There’s a Tax on Bingo?!

Bingo ‘Duty’

Did you know that there is a tax on bingo? Back  in the 2009 Budget, it was announced that the bingo industry would pay a Gross Profit Tax (GPT) set at 22% in place of VAT.

Cutting The Bingo Tax Banner

This resulted in nothing but pain, not only for the operators, but also consumers. Bingo entry fees were increased while prize pots were reduced – all in an effort to pay off the big bingo tax bills and keep businesses afloat. This is also known as ‘bingo duty’.

Bingo Duty is paid on the profits made from both organising and promoting bingo games played in the UK. There are, of course, some exceptions:

Bingo you play in your home

Bingo on a machine that is covered by Machine Games Duty

Non-profit making bingo, where you don’t charge a player a fee to take part

Bingo you play at certain amusement arcades and travelling fairs – if the stakes and prizes are below specific limits

Certain fundraising events

 

Chancellor cuts bingo taxSet higher even than the tax casino based winnings (at 15%), bingo duty caused many complaints about ‘double standards’. High taxes, plus the smoking ban, were in fact blamed for the rapid closure of many bingo halls in the UK – with there now being two thirds less bingo halls in the UK since 2008.
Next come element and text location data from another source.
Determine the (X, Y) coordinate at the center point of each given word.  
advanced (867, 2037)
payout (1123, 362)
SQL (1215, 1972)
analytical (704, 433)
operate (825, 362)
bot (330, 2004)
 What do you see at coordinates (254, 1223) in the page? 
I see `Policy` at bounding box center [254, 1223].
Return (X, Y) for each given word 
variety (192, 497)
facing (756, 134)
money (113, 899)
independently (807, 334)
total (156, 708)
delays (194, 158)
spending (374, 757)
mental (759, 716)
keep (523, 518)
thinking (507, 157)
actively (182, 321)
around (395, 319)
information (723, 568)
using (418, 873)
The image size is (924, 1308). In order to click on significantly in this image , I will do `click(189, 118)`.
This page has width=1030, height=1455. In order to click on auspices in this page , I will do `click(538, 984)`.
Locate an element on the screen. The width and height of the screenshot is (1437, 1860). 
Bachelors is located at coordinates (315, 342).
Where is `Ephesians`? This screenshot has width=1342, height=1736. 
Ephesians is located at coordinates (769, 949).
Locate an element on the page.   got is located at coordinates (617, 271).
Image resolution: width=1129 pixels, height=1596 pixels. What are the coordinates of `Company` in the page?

Just last year in 2014, a budget review reduced Bingo Duty to 10%, largely by effort of petition against Chancellor Gordon Brown. Furthermore, the UK treasury recently announced that bingo companies will soon enjoy another tax cut of £10 million a year. It is predicted this will result in an extra £125 million per year in prizes (or the equivalent in reductions of ticket fees), half a million more visits to bingo clubs, and a £30 million overall increase in the industry’s profits.

According to the former Economic Secretary to the Treasury, John Healey; “Bingo is a popular pastime, and one which spans the generations. We want to ensure that it is fairly and proportionately taxed. With this amendment, we have further simplified and reduced the taxation facing the bingo industry – with a total tax break of £35 million.

“We believe this provides a good basis for the industry to increase their prizes and attract new players into Britain’s bingo clubs.”

Bingo generates billions of pounds in stake money, employs 16,000 people across the country and is played by over three million people every week.